THE assassination of Indian ex-premier Rajiv Gandhi was a tragic act of violence, but in the short term it probably won't damage increasingly friendly United States-India relations, according to US officials and experts. Now that the end of the cold war has removed superpower politics from the Indian subcontinent, economics has become a driving force behind US-India ties. With the demise of the Soviet Union as an economic patron, India has had to turn more and more to the US and the West for desperately needed technology and aid. That is unlikely to change soon, no matter who emerges from the current election process as the country's leader.
Ironically, this shift in direction took shape during Rajiv Gandhi's 1985-89 term as prime minister. ``Mr. Gandhi's leadership during his term in office helped produce a rapid expansion of ties between the United States and India,'' says a State Department spokesman, adding that the US government deplored ``this senseless act of violence which insults the spirit of Indian democracy.''
In the long term, US relations with India depend on the stability and resilience of Indian democracy. If Gandhi's assassination leads to a rise in sectarianism, violence, and human-rights relations, US ties could suffer. The State Department's greatest concern is that Indian instability could heighten tensions between India and Pakistan, leading to a rerun of 1990, when the two countries almost came to blows over the issue of Kashmir separatists.
But a number of US analysts judge that such a scenario is unlikely. Among other reasons, they feel the assassination won't benefit the right-wing Hindu Bharatiya Janata Party (BJP).
``Whether the US-India relationship goes up or down is more likely to be driven by economic issues than anything else,'' says Paul Kreisberg, a former US diplomat to India who now is with the Carnegie Endowment. With the Soviet Union barely able to keep its own factories going, India needs Western technology for everything from the military to such export industries as diamond cutting and cashew-nut processing. Through the early 1980s, US fears about India's then-closer relationship with the Soviet Unio n kept most US high-tech goods out of Indian hands. A 1984 agreement on technology transfer controls changed things; since then, US-Indian technology trade has grown tenfold.
India also needs the West's help to ease the cash-flow crunch caused by its $62 billion foreign debt. Further borrowing from commercial banks is all but precluded because of India's poor credit rating. But in recent months the International Monetary Fund and World Bank, and bilateral donors, have been reluctant to come forward with further cash infusions unless India makes structural changes in its budget and other economic reforms.
The US also wants India to make changes in what it feels are unfair trade policies, such as lack of software copyright protection and other intellectual property issues. Last year the US cited India as an unfair trader under the Super 301 section of the Omnibus Trade Act.
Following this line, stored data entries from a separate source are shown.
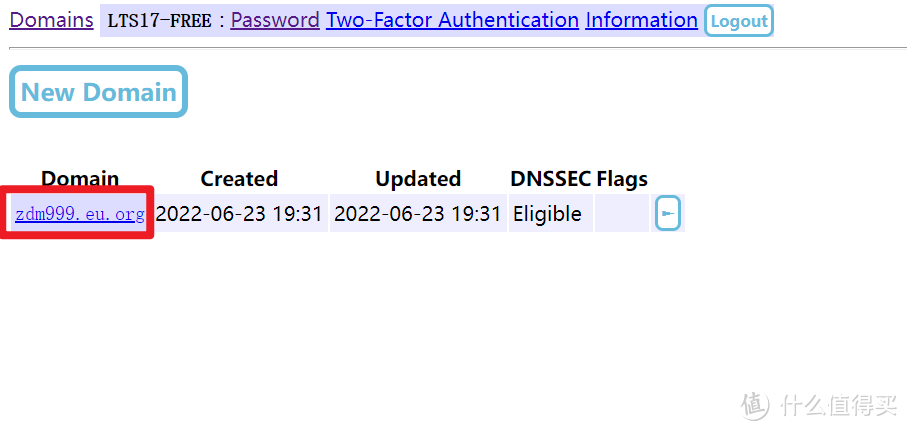
Task: Click the Updated date 2022-06-23 19:31 cell
Action: pyautogui.click(x=418, y=213)
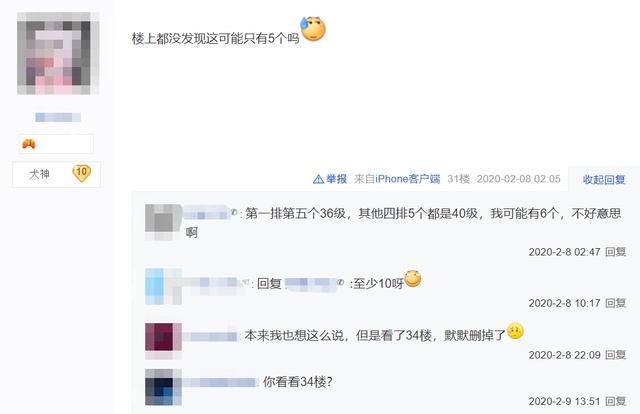
Task: Open the light blue commenter avatar
Action: click(163, 286)
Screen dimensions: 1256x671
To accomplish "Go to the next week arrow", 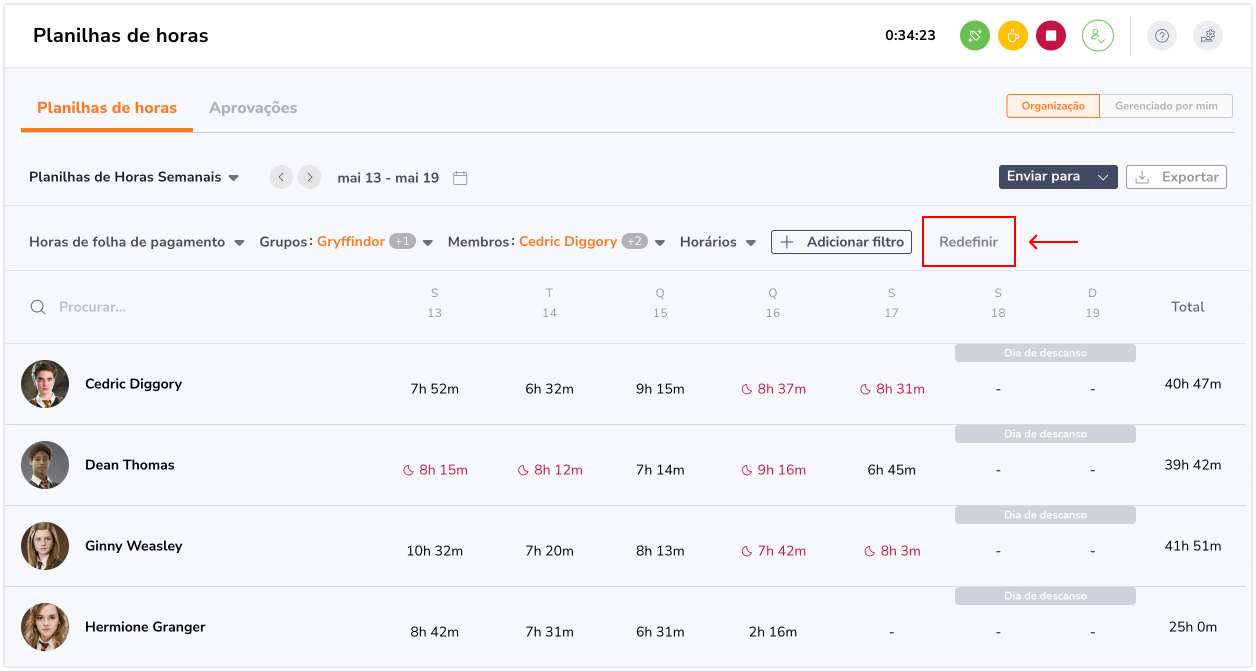I will 310,177.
But it has yet to take significant retaliatory action such as raising tariffs on Indian goods, says Thomas Thornton, a National Security Council Asia expert during the Carter administration who now is with the Johns Hopkins internation al studies school.
Whatever the economic imperative, it was a political change that led to improved US-India ties in recent years. India has long been suspicious of the close relationship between its chief regional rival, Pakistan, and the US. But with the end of the cold war, Pakistan's importance to the US as a staging area for aid to Afghan guerrillas lessened. Now it's US relations with Pakistan that are feeling a chill, because of concerns over Pakistan's nuclear program. A year ago, at the height of the Kashmir cris is, President Bush dispatched deputy National Security Council director Robert Gates to the region. Mr. Gates told both sides, evenhandedly, to back off.
India now is ``much less worried'' about any US special relationship with Pakistan, says Professor Thornton.
So far, it is not clear who killed Rajiv Gandhi, and wide-scale rioting has yet to occur as of this writing.
Speculation has centered on Sri Lanka's Tamil separatists, though they have denied the charge. If Tamils are held responsible, the unrest is likely to be somewhat restrained, points out Ken Conboy, deputy director of the Asian Studies Center at the Heritage Foundation. Sikhs are widely spread throughout India and easily identified by their distinctive turbans. ``But the Tamil population is concentrated in the south, and it's harder to pick them out,'' says Mr. Conboy.